RECORDS PROVIDED START

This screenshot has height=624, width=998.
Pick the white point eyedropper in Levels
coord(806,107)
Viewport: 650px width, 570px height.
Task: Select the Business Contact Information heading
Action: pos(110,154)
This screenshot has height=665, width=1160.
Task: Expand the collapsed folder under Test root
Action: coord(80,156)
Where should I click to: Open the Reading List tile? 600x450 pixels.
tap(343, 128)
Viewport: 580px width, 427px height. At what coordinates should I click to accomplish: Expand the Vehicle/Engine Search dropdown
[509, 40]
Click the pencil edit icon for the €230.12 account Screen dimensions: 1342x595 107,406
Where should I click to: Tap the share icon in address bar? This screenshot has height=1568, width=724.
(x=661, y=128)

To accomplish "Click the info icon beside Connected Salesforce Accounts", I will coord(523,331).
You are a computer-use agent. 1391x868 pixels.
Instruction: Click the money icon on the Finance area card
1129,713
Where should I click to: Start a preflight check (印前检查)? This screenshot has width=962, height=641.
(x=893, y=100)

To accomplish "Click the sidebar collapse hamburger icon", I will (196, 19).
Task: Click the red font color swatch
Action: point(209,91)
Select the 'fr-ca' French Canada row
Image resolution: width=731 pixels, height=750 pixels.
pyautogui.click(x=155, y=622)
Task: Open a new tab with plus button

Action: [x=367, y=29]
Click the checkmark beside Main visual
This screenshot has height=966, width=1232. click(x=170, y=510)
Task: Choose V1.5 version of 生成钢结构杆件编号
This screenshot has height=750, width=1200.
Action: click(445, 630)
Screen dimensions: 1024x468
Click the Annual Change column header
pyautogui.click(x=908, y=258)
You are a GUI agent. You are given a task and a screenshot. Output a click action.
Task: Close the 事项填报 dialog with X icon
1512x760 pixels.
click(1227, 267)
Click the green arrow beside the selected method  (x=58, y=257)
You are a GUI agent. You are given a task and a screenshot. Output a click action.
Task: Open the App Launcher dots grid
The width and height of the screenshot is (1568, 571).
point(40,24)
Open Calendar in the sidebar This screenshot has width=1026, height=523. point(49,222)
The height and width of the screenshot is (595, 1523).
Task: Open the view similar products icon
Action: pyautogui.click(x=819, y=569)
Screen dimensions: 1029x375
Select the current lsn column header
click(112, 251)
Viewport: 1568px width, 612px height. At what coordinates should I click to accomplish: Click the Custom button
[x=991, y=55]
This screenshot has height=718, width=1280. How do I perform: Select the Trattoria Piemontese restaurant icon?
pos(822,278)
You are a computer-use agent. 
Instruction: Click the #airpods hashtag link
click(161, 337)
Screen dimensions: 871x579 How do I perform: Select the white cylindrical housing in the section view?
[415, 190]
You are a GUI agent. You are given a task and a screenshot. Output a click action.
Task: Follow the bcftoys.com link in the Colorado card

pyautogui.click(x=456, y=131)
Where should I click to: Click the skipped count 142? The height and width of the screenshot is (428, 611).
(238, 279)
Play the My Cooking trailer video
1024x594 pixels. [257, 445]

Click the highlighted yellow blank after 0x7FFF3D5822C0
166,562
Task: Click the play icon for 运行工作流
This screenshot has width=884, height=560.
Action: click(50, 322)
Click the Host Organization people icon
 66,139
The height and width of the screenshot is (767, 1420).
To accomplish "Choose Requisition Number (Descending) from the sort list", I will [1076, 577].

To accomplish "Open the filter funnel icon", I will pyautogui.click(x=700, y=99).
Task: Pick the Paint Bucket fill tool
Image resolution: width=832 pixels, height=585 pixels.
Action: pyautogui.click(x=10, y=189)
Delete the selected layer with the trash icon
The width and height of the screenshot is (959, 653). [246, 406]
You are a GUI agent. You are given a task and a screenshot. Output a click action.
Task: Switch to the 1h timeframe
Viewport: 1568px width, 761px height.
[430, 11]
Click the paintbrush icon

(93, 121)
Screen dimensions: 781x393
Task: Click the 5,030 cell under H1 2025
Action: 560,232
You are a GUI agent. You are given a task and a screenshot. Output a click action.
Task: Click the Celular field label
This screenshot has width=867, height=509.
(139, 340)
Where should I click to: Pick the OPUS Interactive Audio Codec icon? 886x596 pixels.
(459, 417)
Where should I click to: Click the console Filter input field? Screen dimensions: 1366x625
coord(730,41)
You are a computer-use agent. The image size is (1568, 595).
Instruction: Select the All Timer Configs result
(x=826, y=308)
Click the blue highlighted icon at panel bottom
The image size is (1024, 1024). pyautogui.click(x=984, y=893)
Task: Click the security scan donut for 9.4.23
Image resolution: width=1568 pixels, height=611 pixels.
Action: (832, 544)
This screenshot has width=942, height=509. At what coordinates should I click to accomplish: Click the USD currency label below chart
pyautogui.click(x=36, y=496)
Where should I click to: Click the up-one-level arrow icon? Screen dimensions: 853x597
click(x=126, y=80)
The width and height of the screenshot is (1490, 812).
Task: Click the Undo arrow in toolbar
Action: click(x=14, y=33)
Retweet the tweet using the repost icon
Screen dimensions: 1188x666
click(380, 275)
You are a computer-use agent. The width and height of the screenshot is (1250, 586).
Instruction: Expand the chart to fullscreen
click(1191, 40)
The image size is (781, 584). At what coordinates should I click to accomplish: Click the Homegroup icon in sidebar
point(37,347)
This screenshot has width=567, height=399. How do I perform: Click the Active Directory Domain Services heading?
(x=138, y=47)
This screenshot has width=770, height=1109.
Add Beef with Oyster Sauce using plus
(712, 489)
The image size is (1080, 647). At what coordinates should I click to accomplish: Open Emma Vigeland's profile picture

RECORDS PROVIDED END

**WHAT THE EXERCISE ASKS:** Word for word, repeat every entry listed above.

**YOUR RESPONSE:**
This screenshot has height=624, width=998.
Pick the white point eyedropper in Levels
coord(806,107)
Viewport: 650px width, 570px height.
Task: Select the Business Contact Information heading
Action: pos(110,154)
This screenshot has height=665, width=1160.
Task: Expand the collapsed folder under Test root
Action: coord(80,156)
Where should I click to: Open the Reading List tile? 600x450 pixels.
tap(343, 128)
Viewport: 580px width, 427px height. At what coordinates should I click to accomplish: Expand the Vehicle/Engine Search dropdown
[509, 40]
Click the pencil edit icon for the €230.12 account Screen dimensions: 1342x595 107,406
Where should I click to: Tap the share icon in address bar? This screenshot has height=1568, width=724.
(x=661, y=128)

To accomplish "Click the info icon beside Connected Salesforce Accounts", I will coord(523,331).
You are a computer-use agent. 1391x868 pixels.
Instruction: Click the money icon on the Finance area card
1129,713
Where should I click to: Start a preflight check (印前检查)? This screenshot has width=962, height=641.
(x=893, y=100)

To accomplish "Click the sidebar collapse hamburger icon", I will (196, 19).
Task: Click the red font color swatch
Action: point(209,91)
Select the 'fr-ca' French Canada row
Image resolution: width=731 pixels, height=750 pixels.
pyautogui.click(x=155, y=622)
Task: Open a new tab with plus button

Action: [x=367, y=29]
Click the checkmark beside Main visual
This screenshot has height=966, width=1232. click(x=170, y=510)
Task: Choose V1.5 version of 生成钢结构杆件编号
This screenshot has height=750, width=1200.
Action: click(445, 630)
Screen dimensions: 1024x468
Click the Annual Change column header
pyautogui.click(x=908, y=258)
You are a GUI agent. You are given a task and a screenshot. Output a click action.
Task: Close the 事项填报 dialog with X icon
1512x760 pixels.
click(1227, 267)
Click the green arrow beside the selected method  (x=58, y=257)
You are a GUI agent. You are given a task and a screenshot. Output a click action.
Task: Open the App Launcher dots grid
The width and height of the screenshot is (1568, 571).
point(40,24)
Open Calendar in the sidebar This screenshot has width=1026, height=523. point(49,222)
The height and width of the screenshot is (595, 1523).
Task: Open the view similar products icon
Action: pyautogui.click(x=819, y=569)
Screen dimensions: 1029x375
Select the current lsn column header
click(112, 251)
Viewport: 1568px width, 612px height. At what coordinates should I click to accomplish: Click the Custom button
[x=991, y=55]
This screenshot has height=718, width=1280. How do I perform: Select the Trattoria Piemontese restaurant icon?
pos(822,278)
You are a computer-use agent. 
Instruction: Click the #airpods hashtag link
click(161, 337)
Screen dimensions: 871x579 How do I perform: Select the white cylindrical housing in the section view?
[415, 190]
You are a GUI agent. You are given a task and a screenshot. Output a click action.
Task: Follow the bcftoys.com link in the Colorado card

pyautogui.click(x=456, y=131)
Where should I click to: Click the skipped count 142? The height and width of the screenshot is (428, 611).
(238, 279)
Play the My Cooking trailer video
1024x594 pixels. [257, 445]

Click the highlighted yellow blank after 0x7FFF3D5822C0
166,562
Task: Click the play icon for 运行工作流
This screenshot has width=884, height=560.
Action: click(50, 322)
Click the Host Organization people icon
 66,139
The height and width of the screenshot is (767, 1420).
To accomplish "Choose Requisition Number (Descending) from the sort list", I will [1076, 577].

To accomplish "Open the filter funnel icon", I will pyautogui.click(x=700, y=99).
Task: Pick the Paint Bucket fill tool
Image resolution: width=832 pixels, height=585 pixels.
Action: pyautogui.click(x=10, y=189)
Delete the selected layer with the trash icon
The width and height of the screenshot is (959, 653). [246, 406]
You are a GUI agent. You are given a task and a screenshot. Output a click action.
Task: Switch to the 1h timeframe
Viewport: 1568px width, 761px height.
[430, 11]
Click the paintbrush icon

(93, 121)
Screen dimensions: 781x393
Task: Click the 5,030 cell under H1 2025
Action: 560,232
You are a GUI agent. You are given a task and a screenshot. Output a click action.
Task: Click the Celular field label
This screenshot has width=867, height=509.
(139, 340)
Where should I click to: Pick the OPUS Interactive Audio Codec icon? 886x596 pixels.
(459, 417)
Where should I click to: Click the console Filter input field? Screen dimensions: 1366x625
coord(730,41)
You are a computer-use agent. The image size is (1568, 595).
Instruction: Select the All Timer Configs result
(x=826, y=308)
Click the blue highlighted icon at panel bottom
The image size is (1024, 1024). pyautogui.click(x=984, y=893)
Task: Click the security scan donut for 9.4.23
Image resolution: width=1568 pixels, height=611 pixels.
Action: (832, 544)
This screenshot has width=942, height=509. At what coordinates should I click to accomplish: Click the USD currency label below chart
pyautogui.click(x=36, y=496)
Where should I click to: Click the up-one-level arrow icon? Screen dimensions: 853x597
click(x=126, y=80)
The width and height of the screenshot is (1490, 812).
Task: Click the Undo arrow in toolbar
Action: click(x=14, y=33)
Retweet the tweet using the repost icon
Screen dimensions: 1188x666
click(380, 275)
You are a computer-use agent. The width and height of the screenshot is (1250, 586).
Instruction: Expand the chart to fullscreen
click(1191, 40)
The image size is (781, 584). At what coordinates should I click to accomplish: Click the Homegroup icon in sidebar
point(37,347)
This screenshot has width=567, height=399. How do I perform: Click the Active Directory Domain Services heading?
(x=138, y=47)
This screenshot has width=770, height=1109.
Add Beef with Oyster Sauce using plus
(712, 489)
The image size is (1080, 647). At what coordinates should I click to accomplish: Open Emma Vigeland's profile picture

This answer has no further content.